Pre-Surgical Optical Biometry
For cataract surgery, a device called an optical biometer (such as the IOLMaster) takes astigmatism measurement a step further by evaluating both the front and back surfaces of the cornea. Standard keratometry only derives curvature from the front surface, but the posterior corneal surface also contributes to total astigmatism. Modern biometers use optical coherence tomography or Scheimpflug imaging to capture both surfaces and the corneal thickness profile, giving surgeons a “total keratometry” value that more accurately predicts how much astigmatism needs to be corrected by the implanted lens.
Measuring Astigmatism in Young Children
Children who can’t yet read a letter chart or reliably compare lens options are screened using photoscreening devices.
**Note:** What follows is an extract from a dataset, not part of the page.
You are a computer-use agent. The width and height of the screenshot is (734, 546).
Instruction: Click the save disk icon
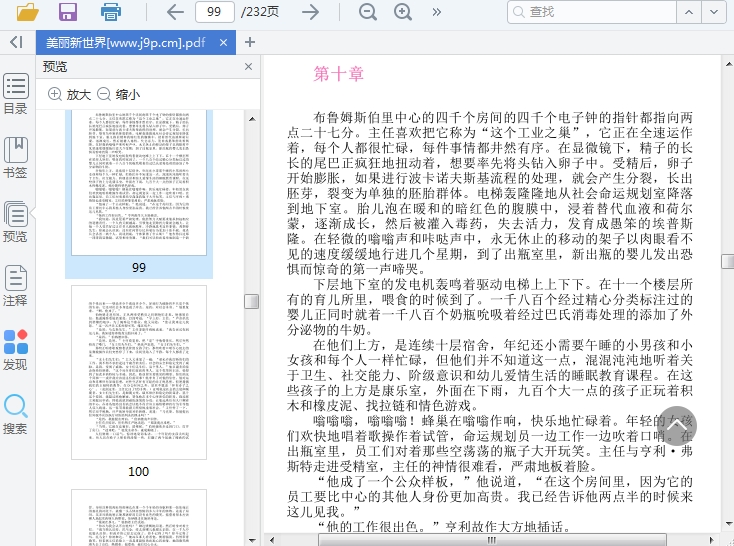tap(68, 12)
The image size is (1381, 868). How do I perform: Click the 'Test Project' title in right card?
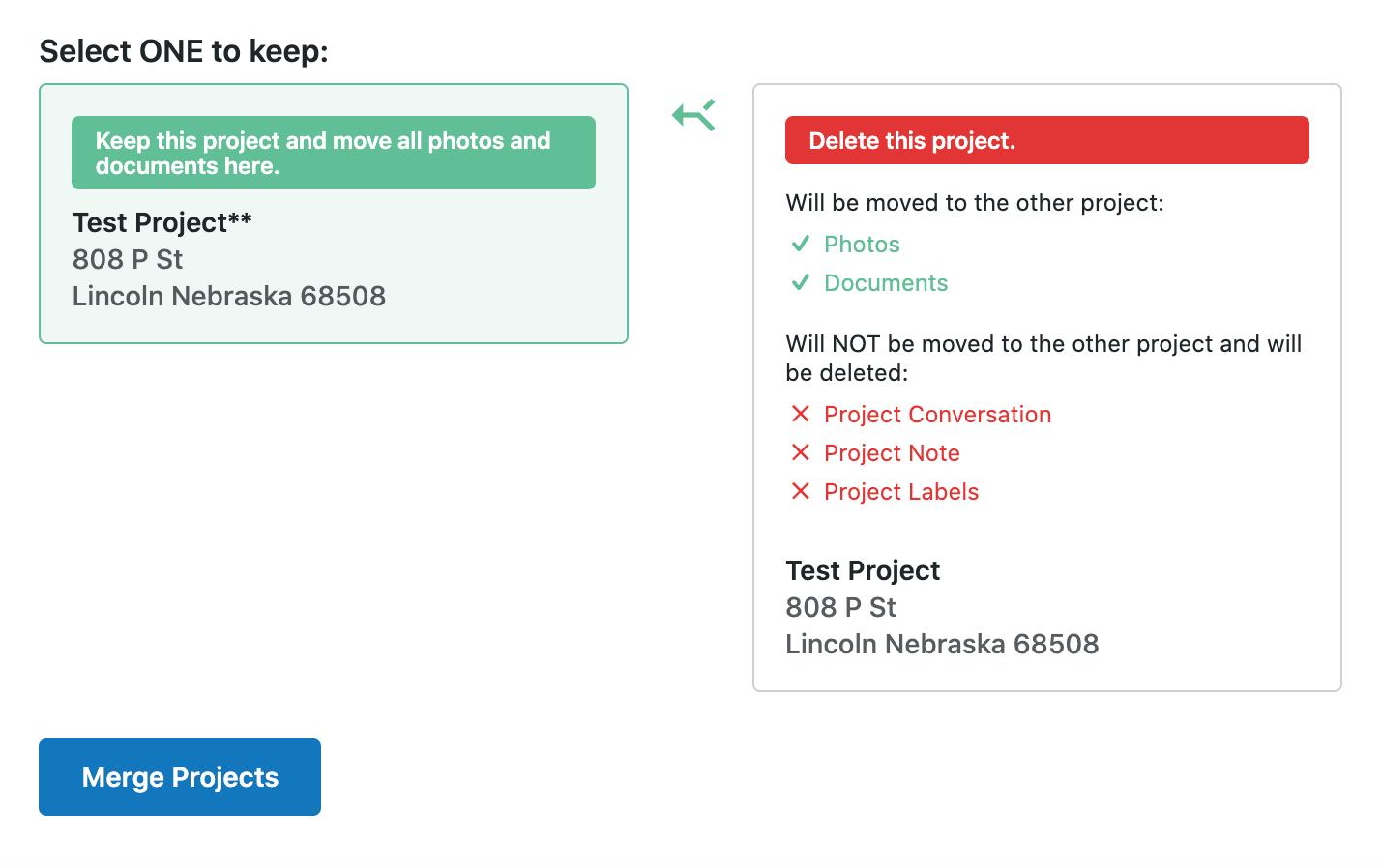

These handheld instruments, such as the Spot or the Plusoptix, use infrared light and a camera to capture the reflection pattern from both eyes simultaneously. The child simply looks at twinkling lights and sounds from about three feet away while the device snaps a reading in seconds.
The reflected infrared light from the retina and cornea reveals the refractive status, including astigmatism, without requiring any verbal response. In studies of high-risk pediatric patients, including children with developmental delays and autism, these devices successfully obtained readings in over 94% of cases. While photoscreeners provide estimates rather than full prescriptions, they reliably flag significant astigmatism early enough to prevent amblyopia (lazy eye) from developing.
How Accurate Are These Measurements?
No single method is perfect on its own, which is why eye exams layer multiple techniques. Autorefractors, while fast and convenient, show limits of agreement with final subjective refraction prescriptions in the range of plus or minus 0.75 to 1.24 diopters. That’s a meaningful margin when your astigmatism correction might only be 1.00 or 1.50 diopters total. Automated phoropter systems narrow that gap considerably, achieving agreement within about plus or minus 0.56 diopters for sphere and plus or minus 0.18 diopters for cylinder compared to a skilled clinician’s manual refraction.
This is why the subjective refraction, the part where you actively compare lenses, remains the gold standard. Machines give excellent starting points, but your visual system is the final judge of what correction actually produces the sharpest image.
Reading Your Prescription
Once all measurements are complete, your astigmatism appears on your prescription as two values. The cylinder number (abbreviated CYL) tells you how much astigmatism correction you need, written in diopters. A cylinder of -0.75 is mild; -2.00 or higher is more significant. The axis number, written in degrees from 1 to 180, tells you where on your cornea the astigmatism is oriented. An axis of 90 means the steepest curve runs vertically; an axis of 180 means it runs horizontally. Together, these two numbers give lens manufacturers the exact information they need to grind or mold a lens that compensates for your specific corneal shape.